Example: Create an ORC file in the file system by storing the data in a Hive table and uploading it to Pig

About this task

IMPORTANT This component is deprecated. Hewlett Packard Enterprise recommends using an alternate product. Deprecated components are either in maintenance or have reached the end of their maintenance lifecycle. For more information, see Discontinued Ecosystem Components.
You can create an ORC format file in the file system by using Hive to load a text file into a table with ORC storage.

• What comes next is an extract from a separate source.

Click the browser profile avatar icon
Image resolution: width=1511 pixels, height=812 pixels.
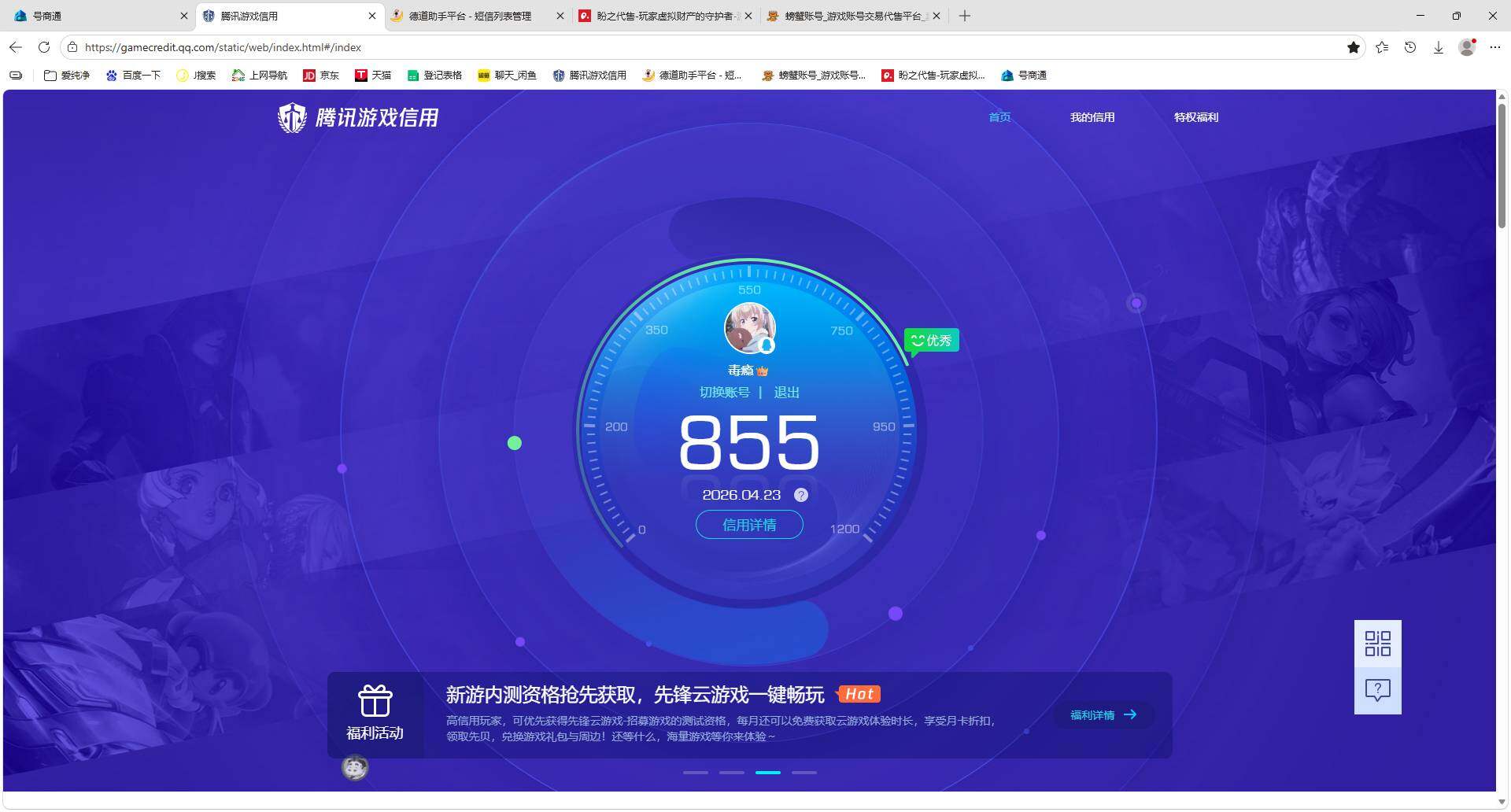[x=1467, y=47]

Then, you can upload the resulting ORC format file to Pig.

Procedure

  1. Create a sample test data file:
    cd /home/mapr
    nano test_pig.data
    chown mapr:mapr test_pig.data
  2. Add data to the file.
    John,Smith
    Brian,May
    Rodger,Taylor
    John,Deacon
    Max,Plank
    Freddie,Mercury
    Albert,Einstein
    Fedor,Dostoevsky
    Lev,Tolstoy
    Niccolo,Paganini
    NOTE Do not include any extra lines at the end of the file.
  3. Upload the test data to a Hive table:
    sudo -u mapr hive
    hive> create table test_pig(first_name string, last_name string) ROW FORMAT DELIMITED FIELDS TERMINATED BY ',';
    hive> load data local inpath '/home/mapr/test_pig.data' overwrite into table test_pig;
  4. Create a Hive table with ORC storage:
    hive> create table test_pig_orc(first_name string, last_name string) stored as orc tblproperties ("orc.compress"="NONE");
    hive> insert overwrite table test_pig_orc select * from test_pig;
    hive> select * from test_pig_orc;
  5. Check that the ORC file was created:
    hadoop fs -ls /user/hive/warehouse/test_pig_orc
  6. Upload the ORC file to Pig:
    sudo -u mapr pig
    grunt> B = load '/user/hive/warehouse/test_pig_orc/000000_0' 
    using OrcStorage();
    grunt> dump B;